- Request -
Convert every line of the entries below into a JSON list of strings, one string per line, leaving out blank lines.

## Start Listing

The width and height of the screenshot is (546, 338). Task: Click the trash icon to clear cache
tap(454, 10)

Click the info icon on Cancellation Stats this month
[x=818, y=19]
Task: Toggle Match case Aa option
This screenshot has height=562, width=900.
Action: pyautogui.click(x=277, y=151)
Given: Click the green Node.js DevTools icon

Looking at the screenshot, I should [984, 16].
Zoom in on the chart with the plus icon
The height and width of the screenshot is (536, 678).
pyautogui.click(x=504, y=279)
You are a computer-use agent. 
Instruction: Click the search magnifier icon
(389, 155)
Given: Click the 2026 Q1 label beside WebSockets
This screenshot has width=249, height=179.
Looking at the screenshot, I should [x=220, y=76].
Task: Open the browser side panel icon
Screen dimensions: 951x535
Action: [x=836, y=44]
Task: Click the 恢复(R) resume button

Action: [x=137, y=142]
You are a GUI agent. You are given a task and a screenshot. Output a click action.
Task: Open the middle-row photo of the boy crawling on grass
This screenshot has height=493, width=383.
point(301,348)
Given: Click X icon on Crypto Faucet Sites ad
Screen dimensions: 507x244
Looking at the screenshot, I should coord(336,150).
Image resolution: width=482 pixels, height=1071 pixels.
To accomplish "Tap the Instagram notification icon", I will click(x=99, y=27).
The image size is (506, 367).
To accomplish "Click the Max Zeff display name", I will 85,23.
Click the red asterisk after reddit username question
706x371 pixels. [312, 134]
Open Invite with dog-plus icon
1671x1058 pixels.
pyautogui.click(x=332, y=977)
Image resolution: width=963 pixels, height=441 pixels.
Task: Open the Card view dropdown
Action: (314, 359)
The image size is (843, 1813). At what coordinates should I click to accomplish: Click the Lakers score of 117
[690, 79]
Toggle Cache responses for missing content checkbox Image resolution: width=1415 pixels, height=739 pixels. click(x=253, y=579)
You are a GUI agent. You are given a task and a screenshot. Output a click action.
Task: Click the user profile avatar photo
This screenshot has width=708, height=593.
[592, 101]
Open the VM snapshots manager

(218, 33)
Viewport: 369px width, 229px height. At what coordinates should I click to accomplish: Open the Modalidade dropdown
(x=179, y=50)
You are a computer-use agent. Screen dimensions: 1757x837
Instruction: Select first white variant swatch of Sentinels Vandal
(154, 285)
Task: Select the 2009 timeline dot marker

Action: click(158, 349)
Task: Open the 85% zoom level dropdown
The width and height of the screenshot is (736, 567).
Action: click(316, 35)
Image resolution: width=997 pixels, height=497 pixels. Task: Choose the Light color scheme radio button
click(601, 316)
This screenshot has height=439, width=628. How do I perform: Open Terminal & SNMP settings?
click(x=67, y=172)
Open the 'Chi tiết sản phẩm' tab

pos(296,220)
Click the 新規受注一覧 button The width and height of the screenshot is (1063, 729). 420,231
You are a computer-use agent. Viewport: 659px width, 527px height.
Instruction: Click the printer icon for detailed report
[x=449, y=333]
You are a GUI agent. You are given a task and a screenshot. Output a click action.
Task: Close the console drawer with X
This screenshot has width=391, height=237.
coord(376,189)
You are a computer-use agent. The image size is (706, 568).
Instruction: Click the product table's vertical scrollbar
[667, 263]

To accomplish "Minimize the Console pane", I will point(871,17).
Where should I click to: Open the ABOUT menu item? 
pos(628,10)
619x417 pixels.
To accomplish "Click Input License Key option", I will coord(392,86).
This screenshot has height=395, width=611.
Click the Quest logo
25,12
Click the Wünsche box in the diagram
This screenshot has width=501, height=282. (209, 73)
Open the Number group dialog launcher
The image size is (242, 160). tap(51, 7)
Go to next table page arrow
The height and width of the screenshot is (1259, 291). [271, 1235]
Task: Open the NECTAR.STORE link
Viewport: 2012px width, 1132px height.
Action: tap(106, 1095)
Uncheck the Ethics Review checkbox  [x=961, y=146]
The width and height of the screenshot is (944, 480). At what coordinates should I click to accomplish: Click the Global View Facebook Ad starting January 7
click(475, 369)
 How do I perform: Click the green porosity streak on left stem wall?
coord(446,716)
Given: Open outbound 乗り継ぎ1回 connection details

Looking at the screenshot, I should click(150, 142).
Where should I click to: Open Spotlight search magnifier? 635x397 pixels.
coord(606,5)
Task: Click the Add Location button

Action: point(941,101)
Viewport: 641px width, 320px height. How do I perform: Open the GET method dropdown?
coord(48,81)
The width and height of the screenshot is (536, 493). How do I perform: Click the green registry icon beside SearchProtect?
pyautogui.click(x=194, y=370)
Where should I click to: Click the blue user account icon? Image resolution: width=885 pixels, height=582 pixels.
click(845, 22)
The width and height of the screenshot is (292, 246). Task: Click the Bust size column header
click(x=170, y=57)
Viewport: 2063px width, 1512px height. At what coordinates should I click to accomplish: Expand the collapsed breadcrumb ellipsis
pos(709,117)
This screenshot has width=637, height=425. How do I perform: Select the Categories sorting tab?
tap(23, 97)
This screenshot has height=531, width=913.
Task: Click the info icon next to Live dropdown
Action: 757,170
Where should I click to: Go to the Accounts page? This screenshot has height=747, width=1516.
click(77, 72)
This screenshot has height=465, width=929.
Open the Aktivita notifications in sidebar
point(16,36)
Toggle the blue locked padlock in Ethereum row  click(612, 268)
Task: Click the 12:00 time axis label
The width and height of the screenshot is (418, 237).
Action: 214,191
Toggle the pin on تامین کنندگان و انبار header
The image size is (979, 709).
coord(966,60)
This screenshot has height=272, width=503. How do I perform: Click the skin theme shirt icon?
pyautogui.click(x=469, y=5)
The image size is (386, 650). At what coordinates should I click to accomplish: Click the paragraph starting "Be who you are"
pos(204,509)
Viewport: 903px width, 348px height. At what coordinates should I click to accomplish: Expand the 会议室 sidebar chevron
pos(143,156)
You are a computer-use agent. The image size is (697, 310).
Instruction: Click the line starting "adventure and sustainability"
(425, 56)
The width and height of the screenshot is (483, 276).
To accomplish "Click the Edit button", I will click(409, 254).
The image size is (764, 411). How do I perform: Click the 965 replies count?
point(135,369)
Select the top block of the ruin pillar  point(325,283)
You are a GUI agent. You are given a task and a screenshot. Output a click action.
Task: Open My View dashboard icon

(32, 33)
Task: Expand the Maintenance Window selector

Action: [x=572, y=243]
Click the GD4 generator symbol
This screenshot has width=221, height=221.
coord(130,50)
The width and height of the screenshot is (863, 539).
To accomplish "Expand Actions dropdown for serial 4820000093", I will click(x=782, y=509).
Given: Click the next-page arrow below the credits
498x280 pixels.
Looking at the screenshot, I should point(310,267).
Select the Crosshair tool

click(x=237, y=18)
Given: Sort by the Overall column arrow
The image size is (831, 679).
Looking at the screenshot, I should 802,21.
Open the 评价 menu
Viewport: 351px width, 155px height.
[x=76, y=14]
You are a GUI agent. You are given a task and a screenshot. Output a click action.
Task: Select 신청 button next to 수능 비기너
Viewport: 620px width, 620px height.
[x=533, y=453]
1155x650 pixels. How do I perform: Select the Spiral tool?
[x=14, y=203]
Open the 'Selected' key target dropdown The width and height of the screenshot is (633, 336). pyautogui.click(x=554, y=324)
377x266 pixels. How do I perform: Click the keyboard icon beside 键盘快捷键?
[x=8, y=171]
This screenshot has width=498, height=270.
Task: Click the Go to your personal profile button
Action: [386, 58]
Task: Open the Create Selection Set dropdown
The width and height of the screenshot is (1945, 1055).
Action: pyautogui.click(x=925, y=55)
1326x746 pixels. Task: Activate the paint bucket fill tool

## End Listing

- Written answer -
[
  "The width and height of the screenshot is (546, 338). Task: Click the trash icon to clear cache",
  "tap(454, 10)",
  "Click the info icon on Cancellation Stats this month",
  "[x=818, y=19]",
  "Task: Toggle Match case Aa option",
  "This screenshot has height=562, width=900.",
  "Action: pyautogui.click(x=277, y=151)",
  "Given: Click the green Node.js DevTools icon",
  "Looking at the screenshot, I should [984, 16].",
  "Zoom in on the chart with the plus icon",
  "The height and width of the screenshot is (536, 678).",
  "pyautogui.click(x=504, y=279)",
  "You are a computer-use agent. ",
  "Instruction: Click the search magnifier icon",
  "(389, 155)",
  "Given: Click the 2026 Q1 label beside WebSockets",
  "This screenshot has width=249, height=179.",
  "Looking at the screenshot, I should [x=220, y=76].",
  "Task: Open the browser side panel icon",
  "Screen dimensions: 951x535",
  "Action: [x=836, y=44]",
  "Task: Click the 恢复(R) resume button",
  "Action: [x=137, y=142]",
  "You are a GUI agent. You are given a task and a screenshot. Output a click action.",
  "Task: Open the middle-row photo of the boy crawling on grass",
  "This screenshot has height=493, width=383.",
  "point(301,348)",
  "Given: Click X icon on Crypto Faucet Sites ad",
  "Screen dimensions: 507x244",
  "Looking at the screenshot, I should coord(336,150).",
  "Image resolution: width=482 pixels, height=1071 pixels.",
  "To accomplish \"Tap the Instagram notification icon\", I will click(x=99, y=27).",
  "The image size is (506, 367).",
  "To accomplish \"Click the Max Zeff display name\", I will 85,23.",
  "Click the red asterisk after reddit username question",
  "706x371 pixels. [312, 134]",
  "Open Invite with dog-plus icon",
  "1671x1058 pixels.",
  "pyautogui.click(x=332, y=977)",
  "Image resolution: width=963 pixels, height=441 pixels.",
  "Task: Open the Card view dropdown",
  "Action: (314, 359)",
  "The image size is (843, 1813). At what coordinates should I click to accomplish: Click the Lakers score of 117",
  "[690, 79]",
  "Toggle Cache responses for missing content checkbox Image resolution: width=1415 pixels, height=739 pixels. click(x=253, y=579)",
  "You are a GUI agent. You are given a task and a screenshot. Output a click action.",
  "Task: Click the user profile avatar photo",
  "This screenshot has width=708, height=593.",
  "[592, 101]",
  "Open the VM snapshots manager",
  "(218, 33)",
  "Viewport: 369px width, 229px height. At what coordinates should I click to accomplish: Open the Modalidade dropdown",
  "(x=179, y=50)",
  "You are a computer-use agent. Screen dimensions: 1757x837",
  "Instruction: Select first white variant swatch of Sentinels Vandal",
  "(154, 285)",
  "Task: Select the 2009 timeline dot marker",
  "Action: click(158, 349)",
  "Task: Open the 85% zoom level dropdown",
  "The width and height of the screenshot is (736, 567).",
  "Action: click(316, 35)",
  "Image resolution: width=997 pixels, height=497 pixels. Task: Choose the Light color scheme radio button",
  "click(601, 316)",
  "This screenshot has height=439, width=628. How do I perform: Open Terminal & SNMP settings?",
  "click(x=67, y=172)",
  "Open the 'Chi tiết sản phẩm' tab",
  "pos(296,220)",
  "Click the 新規受注一覧 button The width and height of the screenshot is (1063, 729). 420,231",
  "You are a computer-use agent. Viewport: 659px width, 527px height.",
  "Instruction: Click the printer icon for detailed report",
  "[x=449, y=333]",
  "You are a GUI agent. You are given a task and a screenshot. Output a click action.",
  "Task: Close the console drawer with X",
  "This screenshot has width=391, height=237.",
  "coord(376,189)",
  "You are a computer-use agent. The image size is (706, 568).",
  "Instruction: Click the product table's vertical scrollbar",
  "[667, 263]",
  "To accomplish \"Minimize the Console pane\", I will point(871,17).",
  "Where should I click to: Open the ABOUT menu item? ",
  "pos(628,10)",
  "619x417 pixels.",
  "To accomplish \"Click Input License Key option\", I will coord(392,86).",
  "This screenshot has height=395, width=611.",
  "Click the Quest logo",
  "25,12",
  "Click the Wünsche box in the diagram",
  "This screenshot has width=501, height=282. (209, 73)",
  "Open the Number group dialog launcher",
  "The image size is (242, 160). tap(51, 7)",
  "Go to next table page arrow",
  "The height and width of the screenshot is (1259, 291). [271, 1235]",
  "Task: Open the NECTAR.STORE link",
  "Viewport: 2012px width, 1132px height.",
  "Action: tap(106, 1095)",
  "Uncheck the Ethics Review checkbox  [x=961, y=146]",
  "The width and height of the screenshot is (944, 480). At what coordinates should I click to accomplish: Click the Global View Facebook Ad starting January 7",
  "click(475, 369)",
  " How do I perform: Click the green porosity streak on left stem wall?",
  "coord(446,716)",
  "Given: Open outbound 乗り継ぎ1回 connection details",
  "Looking at the screenshot, I should click(150, 142).",
  "Where should I click to: Open Spotlight search magnifier? 635x397 pixels.",
  "coord(606,5)",
  "Task: Click the Add Location button",
  "Action: point(941,101)",
  "Viewport: 641px width, 320px height. How do I perform: Open the GET method dropdown?",
  "coord(48,81)",
  "The width and height of the screenshot is (536, 493). How do I perform: Click the green registry icon beside SearchProtect?",
  "pyautogui.click(x=194, y=370)",
  "Where should I click to: Click the blue user account icon? Image resolution: width=885 pixels, height=582 pixels.",
  "click(845, 22)",
  "The width and height of the screenshot is (292, 246). Task: Click the Bust size column header",
  "click(x=170, y=57)",
  "Viewport: 2063px width, 1512px height. At what coordinates should I click to accomplish: Expand the collapsed breadcrumb ellipsis",
  "pos(709,117)",
  "This screenshot has width=637, height=425. How do I perform: Select the Categories sorting tab?",
  "tap(23, 97)",
  "This screenshot has height=531, width=913.",
  "Task: Click the info icon next to Live dropdown",
  "Action: 757,170",
  "Where should I click to: Go to the Accounts page? This screenshot has height=747, width=1516.",
  "click(77, 72)",
  "This screenshot has height=465, width=929.",
  "Open the Aktivita notifications in sidebar",
  "point(16,36)",
  "Toggle the blue locked padlock in Ethereum row  click(612, 268)",
  "Task: Click the 12:00 time axis label",
  "The width and height of the screenshot is (418, 237).",
  "Action: 214,191",
  "Toggle the pin on تامین کنندگان و انبار header",
  "The image size is (979, 709).",
  "coord(966,60)",
  "This screenshot has height=272, width=503. How do I perform: Click the skin theme shirt icon?",
  "pyautogui.click(x=469, y=5)",
  "The image size is (386, 650). At what coordinates should I click to accomplish: Click the paragraph starting \"Be who you are\"",
  "pos(204,509)",
  "Viewport: 903px width, 348px height. At what coordinates should I click to accomplish: Expand the 会议室 sidebar chevron",
  "pos(143,156)",
  "You are a computer-use agent. The image size is (697, 310).",
  "Instruction: Click the line starting \"adventure and sustainability\"",
  "(425, 56)",
  "The width and height of the screenshot is (483, 276).",
  "To accomplish \"Click the Edit button\", I will click(409, 254).",
  "The image size is (764, 411). How do I perform: Click the 965 replies count?",
  "point(135,369)",
  "Select the top block of the ruin pillar  point(325,283)",
  "You are a GUI agent. You are given a task and a screenshot. Output a click action.",
  "Task: Open My View dashboard icon",
  "(32, 33)",
  "Task: Expand the Maintenance Window selector",
  "Action: [x=572, y=243]",
  "Click the GD4 generator symbol",
  "This screenshot has width=221, height=221.",
  "coord(130,50)",
  "The width and height of the screenshot is (863, 539).",
  "To accomplish \"Expand Actions dropdown for serial 4820000093\", I will click(x=782, y=509).",
  "Given: Click the next-page arrow below the credits",
  "498x280 pixels.",
  "Looking at the screenshot, I should point(310,267).",
  "Select the Crosshair tool",
  "click(x=237, y=18)",
  "Given: Sort by the Overall column arrow",
  "The image size is (831, 679).",
  "Looking at the screenshot, I should 802,21.",
  "Open the 评价 menu",
  "Viewport: 351px width, 155px height.",
  "[x=76, y=14]",
  "You are a GUI agent. You are given a task and a screenshot. Output a click action.",
  "Task: Select 신청 button next to 수능 비기너",
  "Viewport: 620px width, 620px height.",
  "[x=533, y=453]",
  "1155x650 pixels. How do I perform: Select the Spiral tool?",
  "[x=14, y=203]",
  "Open the 'Selected' key target dropdown The width and height of the screenshot is (633, 336). pyautogui.click(x=554, y=324)",
  "377x266 pixels. How do I perform: Click the keyboard icon beside 键盘快捷键?",
  "[x=8, y=171]",
  "This screenshot has width=498, height=270.",
  "Task: Click the Go to your personal profile button",
  "Action: [386, 58]",
  "Task: Open the Create Selection Set dropdown",
  "The width and height of the screenshot is (1945, 1055).",
  "Action: pyautogui.click(x=925, y=55)",
  "1326x746 pixels. Task: Activate the paint bucket fill tool"
]